— start of SOURCE TEXT —
# hi..im new here.im a mantis keeper..im after the devil mantis or orchid mantis nymph



## macro junkie

hey there..i just joined..i keep prey mantis..im a macro photographer and i love what i do..i already have the grifin mantis,the jade mantis and the giant asian green mantis.,,can any one point me in right direction where i can buy devil mantis or orchid mantis nymphs or just past nymphs...this forum rocks by the way..thats why i joined....i have a few pic i would like to share with u..


----------



## Jinx

Absolutley gorgeous mantids!

Welcome to the forum!
I hope you have alot of fun here and find what you need. There are a few links about to invert sites selling all kinds of things.
I would'nt have thought you'd find it too hard to find orchid mantis, im sure i saw some recently for sale somewhere.

Im getting a pair of leaf insect's soon, so have a little soft spot for insects too.


----------



## macro junkie

i just found this link..now i have seen the flower mantis i want it..lol my bedroom is beginging tolook like a zoo..3 mantis tanks so far.i think i need another 2..:lol2:

BUGS DIRECT UK - CURRENT LIVESTOCK LIST 2007


----------



## Jinx

got these too...

Entrance

Tarantulabarn Home Page

Virginia Cheeseman


----------



## Torres13

very nice, that big close up hardly even looks like an eye lol!


----------



## macro junkie

Torres13 said:


> very nice, that big close up hardly even looks like an eye lol!


yer thats the power of the canon MPE-65 1-5x life size lens,,i just got some great shots of my new one..IL re size them in a bit..where do u guys think is the best place to post my mantis pics?
— end of SOURCE TEXT —
▸ STATED EXERCISE
From the mantis forum thread, quote word for word the part that begins with the words containing "Absolutley gorgeous mantids!" and ends with "for sale somewhere.".
— start of GIVEN INFORMATION —
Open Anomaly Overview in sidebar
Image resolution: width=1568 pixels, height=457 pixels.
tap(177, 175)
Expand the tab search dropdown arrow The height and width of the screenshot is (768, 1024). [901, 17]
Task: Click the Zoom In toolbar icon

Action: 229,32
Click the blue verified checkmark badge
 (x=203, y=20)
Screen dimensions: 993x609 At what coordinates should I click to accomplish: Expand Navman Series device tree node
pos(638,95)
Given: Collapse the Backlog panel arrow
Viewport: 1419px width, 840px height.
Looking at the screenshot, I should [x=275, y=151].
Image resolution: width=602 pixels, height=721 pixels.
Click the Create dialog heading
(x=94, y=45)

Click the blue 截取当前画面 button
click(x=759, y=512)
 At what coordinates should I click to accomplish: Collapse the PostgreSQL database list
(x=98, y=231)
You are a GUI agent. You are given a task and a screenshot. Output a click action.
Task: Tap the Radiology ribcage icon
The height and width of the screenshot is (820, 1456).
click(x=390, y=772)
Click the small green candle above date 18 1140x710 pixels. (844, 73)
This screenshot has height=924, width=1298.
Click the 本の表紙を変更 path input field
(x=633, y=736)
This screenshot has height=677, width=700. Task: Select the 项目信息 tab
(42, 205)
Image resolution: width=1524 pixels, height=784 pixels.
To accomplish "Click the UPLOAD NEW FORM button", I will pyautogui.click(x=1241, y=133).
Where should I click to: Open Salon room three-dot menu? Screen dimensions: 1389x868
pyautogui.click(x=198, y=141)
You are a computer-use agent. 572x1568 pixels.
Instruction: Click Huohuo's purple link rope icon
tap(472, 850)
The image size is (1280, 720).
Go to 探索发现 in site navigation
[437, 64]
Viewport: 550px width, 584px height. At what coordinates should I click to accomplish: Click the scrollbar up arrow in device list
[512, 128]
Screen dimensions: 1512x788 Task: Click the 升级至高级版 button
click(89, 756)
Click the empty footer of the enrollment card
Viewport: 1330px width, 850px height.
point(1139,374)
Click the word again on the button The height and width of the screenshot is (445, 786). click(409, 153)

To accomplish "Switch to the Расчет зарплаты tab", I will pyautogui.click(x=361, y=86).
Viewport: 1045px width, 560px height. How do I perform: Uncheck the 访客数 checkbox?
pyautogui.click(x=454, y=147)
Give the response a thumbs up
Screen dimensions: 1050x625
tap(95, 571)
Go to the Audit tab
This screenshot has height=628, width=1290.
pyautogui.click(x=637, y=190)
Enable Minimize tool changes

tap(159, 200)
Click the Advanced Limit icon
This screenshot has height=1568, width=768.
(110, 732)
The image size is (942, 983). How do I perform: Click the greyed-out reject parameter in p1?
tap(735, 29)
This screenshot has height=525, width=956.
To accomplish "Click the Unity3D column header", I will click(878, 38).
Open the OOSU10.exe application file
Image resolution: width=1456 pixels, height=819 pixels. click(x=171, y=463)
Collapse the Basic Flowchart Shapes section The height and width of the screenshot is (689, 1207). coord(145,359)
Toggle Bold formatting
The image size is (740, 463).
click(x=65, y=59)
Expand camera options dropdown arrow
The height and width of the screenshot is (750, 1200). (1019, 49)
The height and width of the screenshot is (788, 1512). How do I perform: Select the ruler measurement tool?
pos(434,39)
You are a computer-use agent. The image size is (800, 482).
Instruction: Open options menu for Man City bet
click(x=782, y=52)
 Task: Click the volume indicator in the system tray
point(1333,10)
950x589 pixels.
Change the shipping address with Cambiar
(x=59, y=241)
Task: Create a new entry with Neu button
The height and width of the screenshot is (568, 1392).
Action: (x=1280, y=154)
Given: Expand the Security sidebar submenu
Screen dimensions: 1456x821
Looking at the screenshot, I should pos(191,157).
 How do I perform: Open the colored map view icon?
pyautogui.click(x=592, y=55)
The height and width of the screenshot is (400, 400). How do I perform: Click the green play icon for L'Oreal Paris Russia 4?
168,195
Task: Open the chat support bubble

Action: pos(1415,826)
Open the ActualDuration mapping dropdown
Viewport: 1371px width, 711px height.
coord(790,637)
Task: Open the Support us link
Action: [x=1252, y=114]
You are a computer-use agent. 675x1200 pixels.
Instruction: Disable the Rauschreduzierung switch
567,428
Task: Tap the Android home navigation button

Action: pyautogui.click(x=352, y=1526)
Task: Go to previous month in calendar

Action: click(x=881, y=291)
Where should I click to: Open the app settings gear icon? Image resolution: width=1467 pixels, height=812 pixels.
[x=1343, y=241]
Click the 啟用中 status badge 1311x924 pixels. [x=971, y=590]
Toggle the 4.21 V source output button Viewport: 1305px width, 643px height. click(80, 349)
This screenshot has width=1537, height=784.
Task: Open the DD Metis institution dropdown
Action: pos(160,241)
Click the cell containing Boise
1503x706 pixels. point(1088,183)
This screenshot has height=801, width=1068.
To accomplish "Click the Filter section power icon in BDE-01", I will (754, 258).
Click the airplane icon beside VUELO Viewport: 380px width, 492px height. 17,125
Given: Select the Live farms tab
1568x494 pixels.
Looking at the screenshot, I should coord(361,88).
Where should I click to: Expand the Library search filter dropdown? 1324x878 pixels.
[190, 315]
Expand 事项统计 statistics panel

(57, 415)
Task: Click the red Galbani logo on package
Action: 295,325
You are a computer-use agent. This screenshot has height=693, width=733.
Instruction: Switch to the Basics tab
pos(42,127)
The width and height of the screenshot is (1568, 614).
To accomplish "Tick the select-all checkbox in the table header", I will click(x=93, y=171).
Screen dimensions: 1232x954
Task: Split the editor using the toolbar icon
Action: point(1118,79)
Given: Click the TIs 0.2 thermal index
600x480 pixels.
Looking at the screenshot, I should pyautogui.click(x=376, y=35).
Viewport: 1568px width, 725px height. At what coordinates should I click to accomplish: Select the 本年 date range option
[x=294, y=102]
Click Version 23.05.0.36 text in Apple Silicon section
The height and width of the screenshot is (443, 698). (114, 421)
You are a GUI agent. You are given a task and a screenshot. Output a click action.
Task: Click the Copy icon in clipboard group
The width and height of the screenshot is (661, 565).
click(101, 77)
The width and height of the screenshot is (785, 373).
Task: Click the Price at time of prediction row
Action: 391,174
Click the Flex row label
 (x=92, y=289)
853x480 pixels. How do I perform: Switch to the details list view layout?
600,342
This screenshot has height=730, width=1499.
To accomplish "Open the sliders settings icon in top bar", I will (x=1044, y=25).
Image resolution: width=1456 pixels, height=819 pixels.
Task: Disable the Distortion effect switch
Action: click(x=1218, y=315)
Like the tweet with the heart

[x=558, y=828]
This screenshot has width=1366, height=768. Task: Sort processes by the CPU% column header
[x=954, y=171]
— end of GIVEN INFORMATION —
▸ FULL RESPONSE
Absolutley gorgeous mantids!

Welcome to the forum!
I hope you have alot of fun here and find what you need. There are a few links about to invert sites selling all kinds of things.
I would'nt have thought you'd find it too hard to find orchid mantis, im sure i saw some recently for sale somewhere.